Weaving is a full-volume Scream Queen. But the anti-capitalist satire is exhausted in a sequel that is a dulled repeat with just double the carnage and multiple enemies from an expanded mythology.

Canadian horror master David Cronenberg in a too-brief cameo is the billionaire paterfamilias who convenes the hunting party.

Sarah Michelle Gellar – of Buffy The Vampire Slayer (1997 to 2003) fame – and Shawn Hatosy play his psychopathic twin children in contention, the stunt casting more interesting than any of the characters themselves.

That includes Elijah Wood as Satan’s attorney. His function is to explain the rule of their game, which is: If the heroine survives until sunrise, they will all spontaneously explode.

Little else pops except for two humorous kills involving an industrial washing machine and the 1983 Bonnie Tyler power ballad Total Eclipse Of The Heart.

Hot take: A B-movie romp that was devilish fun loses its novelty the second time around.

Nobu (NC16)

110 minutes, opens on March 26
★★☆☆☆

The story: How did a humble sushi apprentice become a luxury hospitality empire bearing his name? Nobuyuki Matsuhisa shares his life’s journey from his boyhood in Japan to his stint in Peru and, eventually, his success in North America after opening his 38-seat Matsuhisa in Beverly Hills which attracted a fan and business partner in Hollywood star Robert De Niro.

Matsuhisa is now 77. He was 28 when he lost his first restaurant in Anchorage, Alaska, along with his entire fortune, in a fire.

The suicide of his best friend is another tragedy he openly shares.

Even so, and despite archival footage supplementing interviews with family members, Nobu Hospitality co-founder De Niro and their stakeholders, the biographical documentary Nobu is bland and superficial.
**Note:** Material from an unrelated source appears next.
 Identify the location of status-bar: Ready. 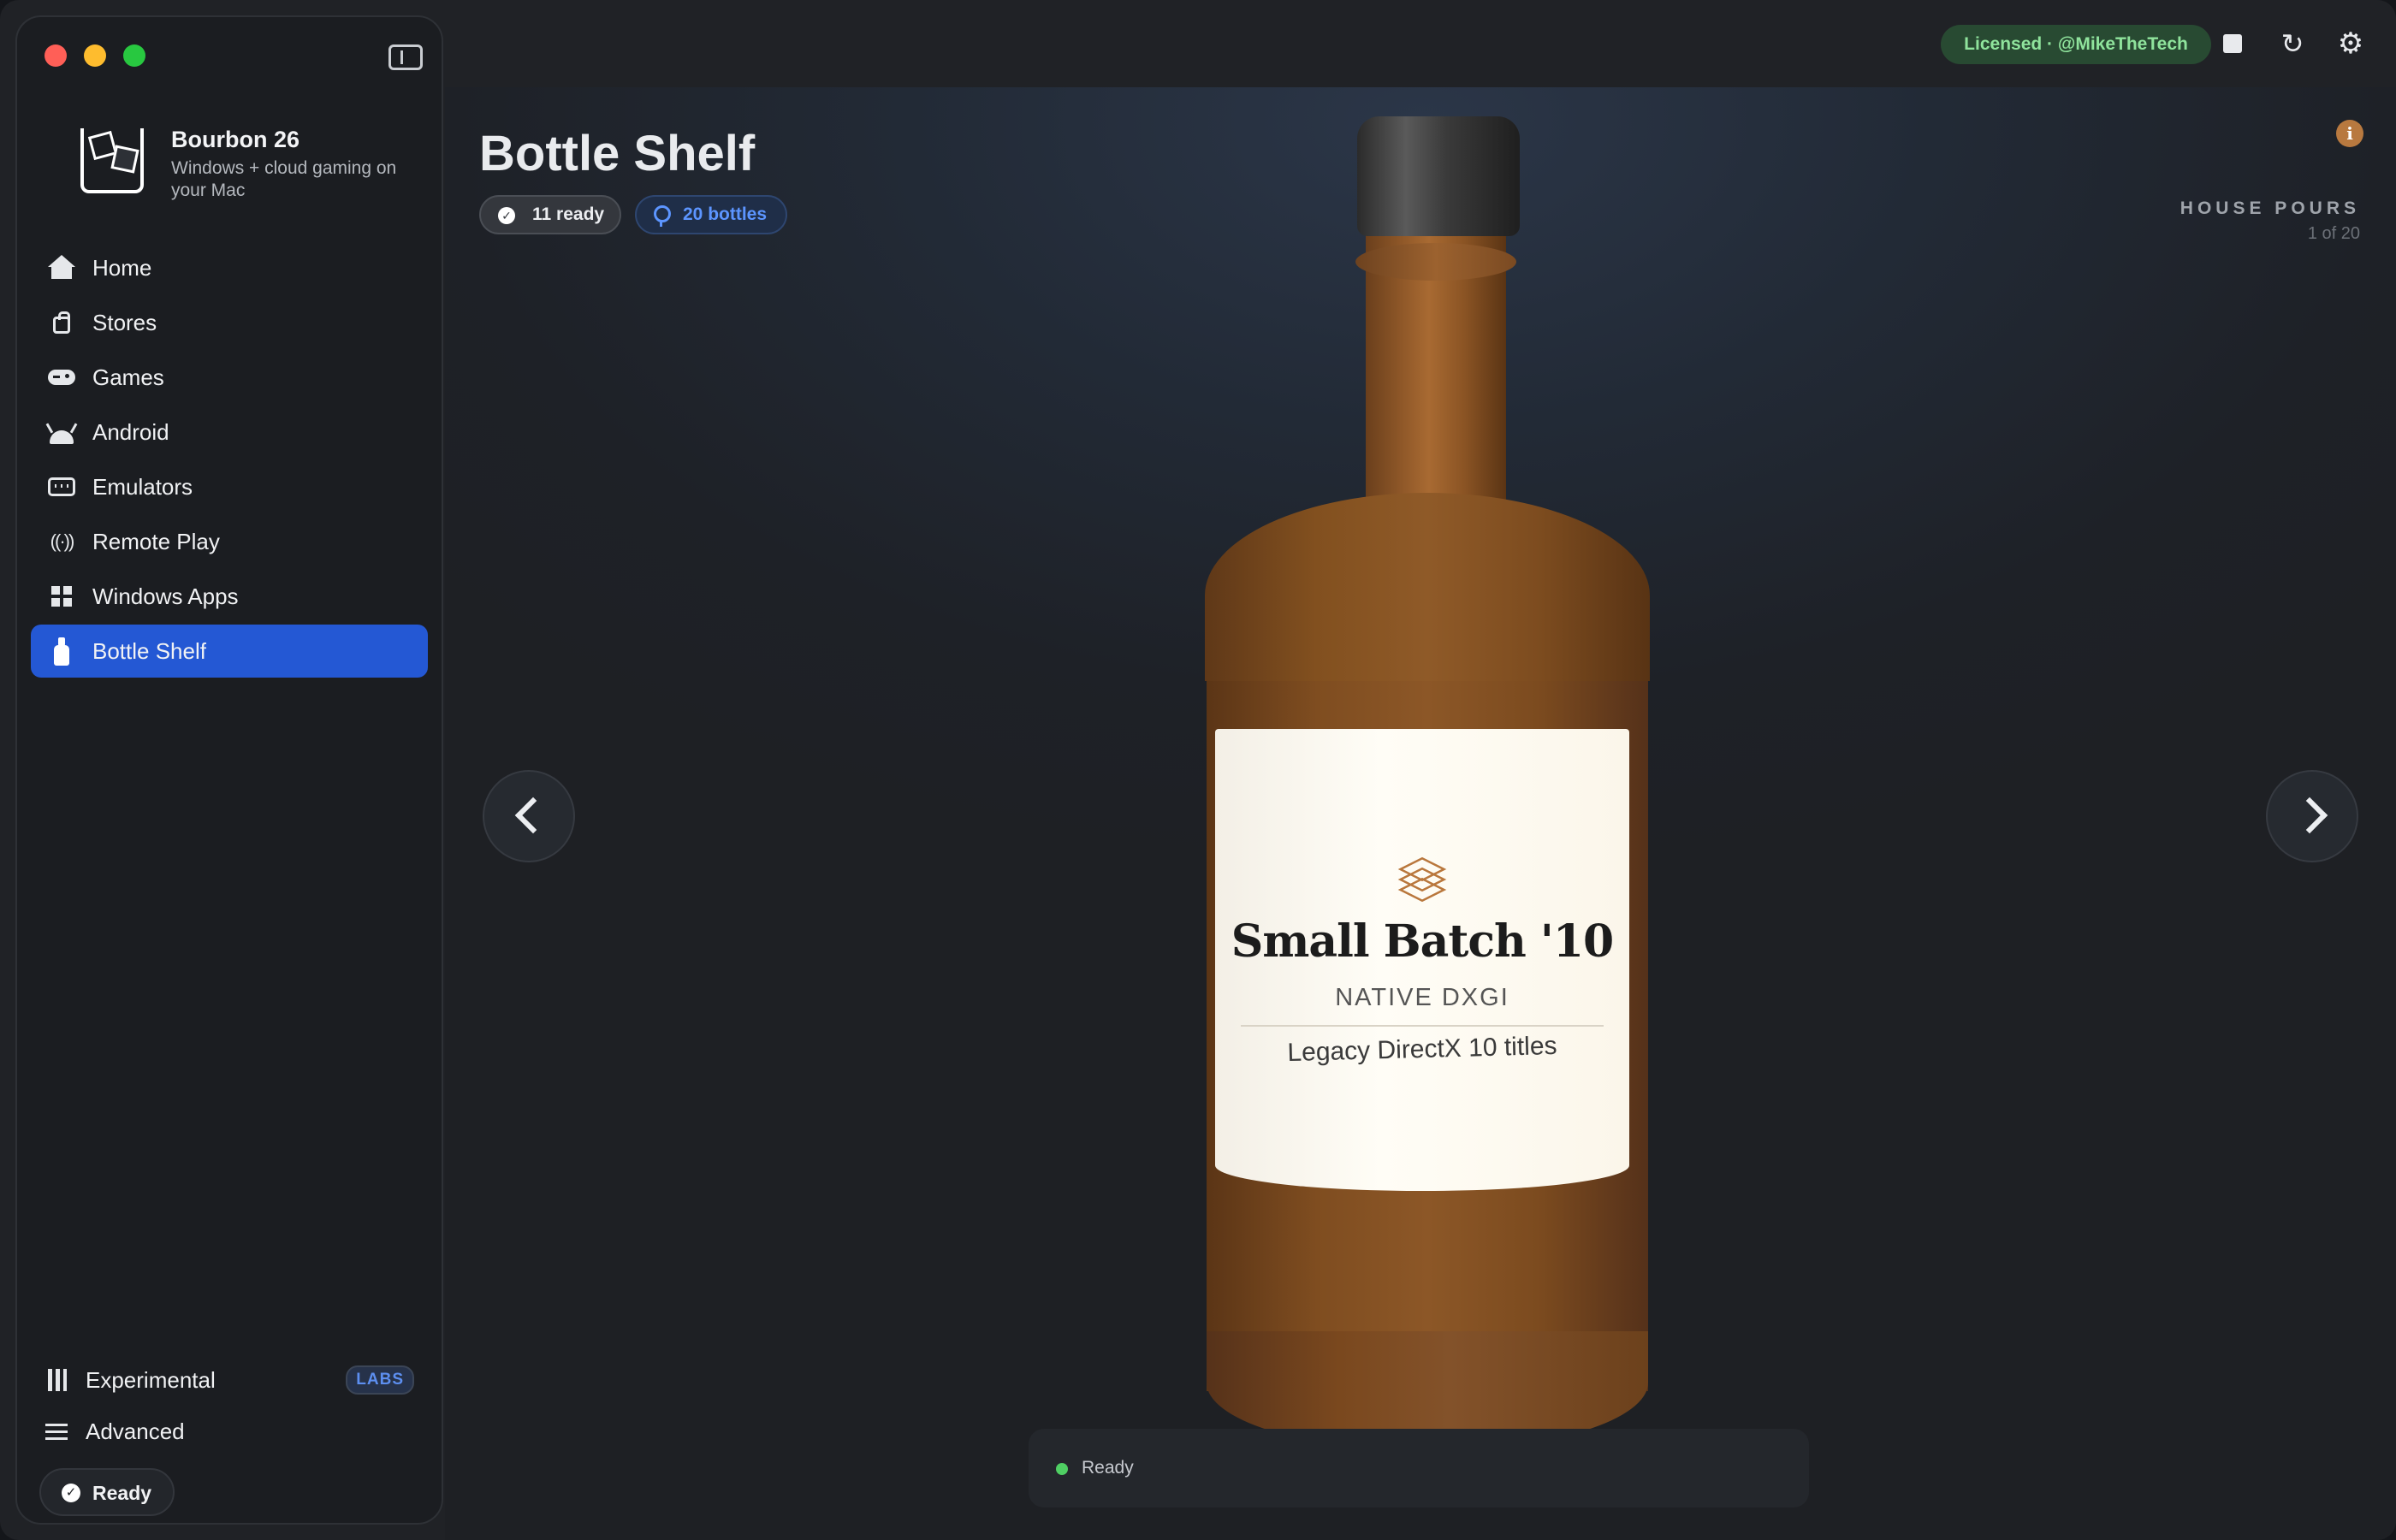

American director Matt Tyrnauer (Valentino: The Last Emperor, 2009) adapted from Matsuhisa’s memoir of the same title. It is baffling whom he made it for and why, other than to flatter his subject.
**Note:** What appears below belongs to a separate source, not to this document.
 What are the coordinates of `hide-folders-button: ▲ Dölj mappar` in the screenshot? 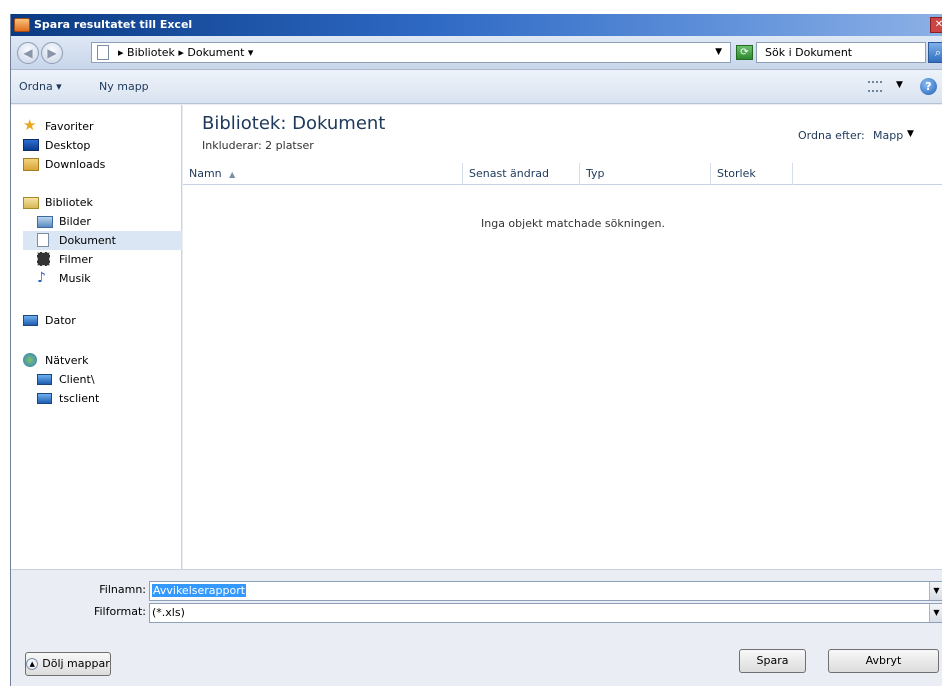 It's located at (68, 664).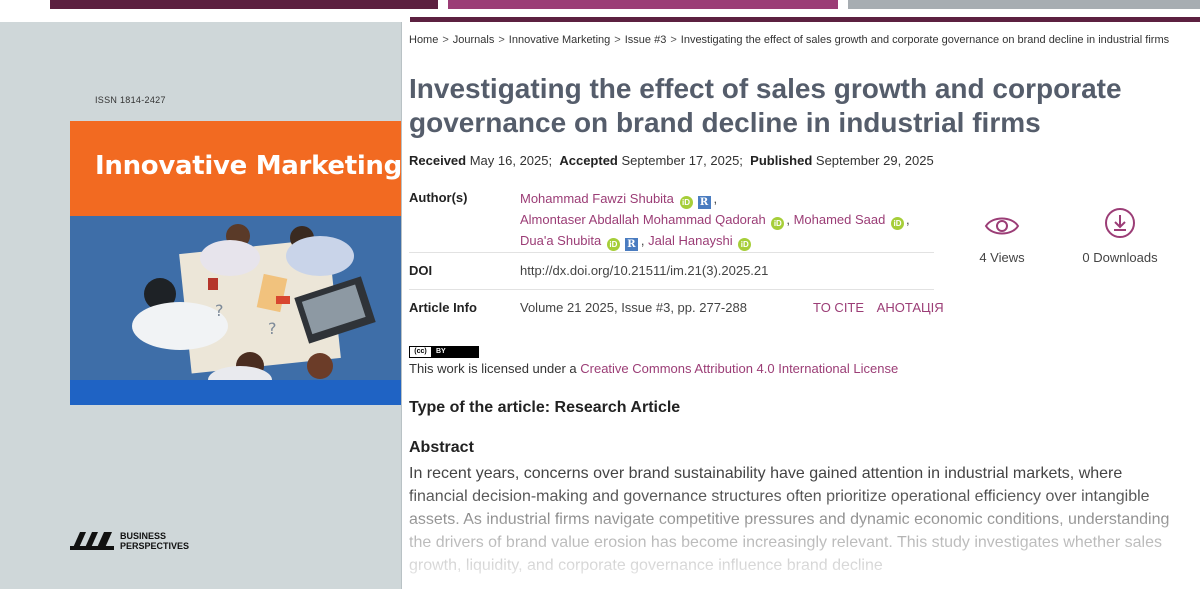  I want to click on doi-label: DOI, so click(421, 270).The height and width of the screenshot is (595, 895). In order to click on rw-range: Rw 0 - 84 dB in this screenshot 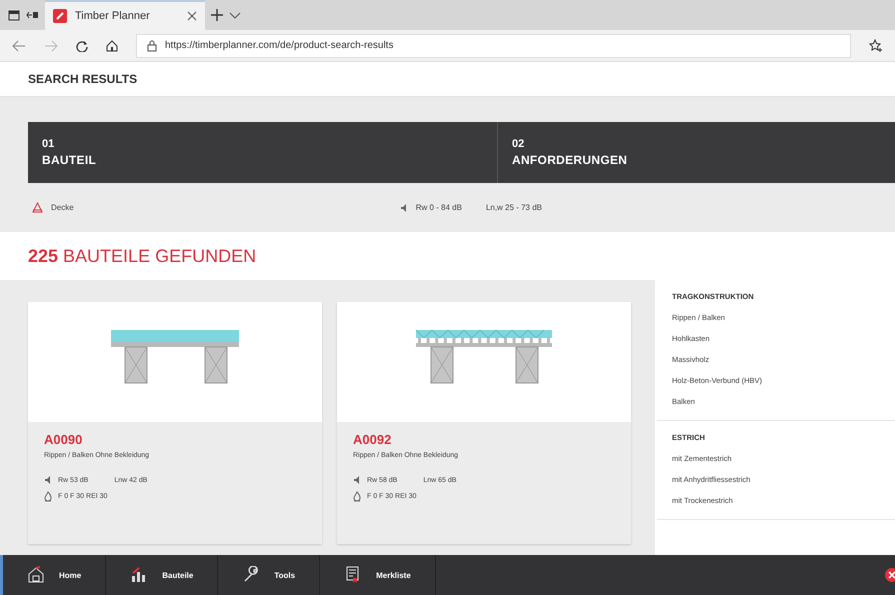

Culinary superstar Wolfgang Puck of Spago likens his peer to genius artist Picasso for revolutionising Japanese cuisine with influences from his extensive travels – famously, the Peruvian flavours in his yellowtail jalapeno. Matsuhisa chortles, delighted.

Supermodel Cindy Crawford rhapsodises over his bespoke Cindy Rice creation, a seafood tempura mound any non-fashionista would know to be tendon.
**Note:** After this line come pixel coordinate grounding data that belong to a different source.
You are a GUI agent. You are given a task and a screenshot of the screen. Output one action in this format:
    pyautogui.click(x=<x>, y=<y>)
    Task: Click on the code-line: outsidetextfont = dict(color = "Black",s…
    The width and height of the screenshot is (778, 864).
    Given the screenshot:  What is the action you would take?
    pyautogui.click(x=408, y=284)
There is adulation worldwide. The camera tracks him private-jetting around his 70 restaurants and hotels in New York, London, Tokyo, Dubai and beyond.

He inspects the kitchens, motivating his army of chefs with talk of perfection and precision as they prepare the dishes in glossy close-ups, although Nobu Inc, it would appear, has come to represent everything the purity of sushi is not.

Hot take: This fawning corporate branding exercise is hard to swallow.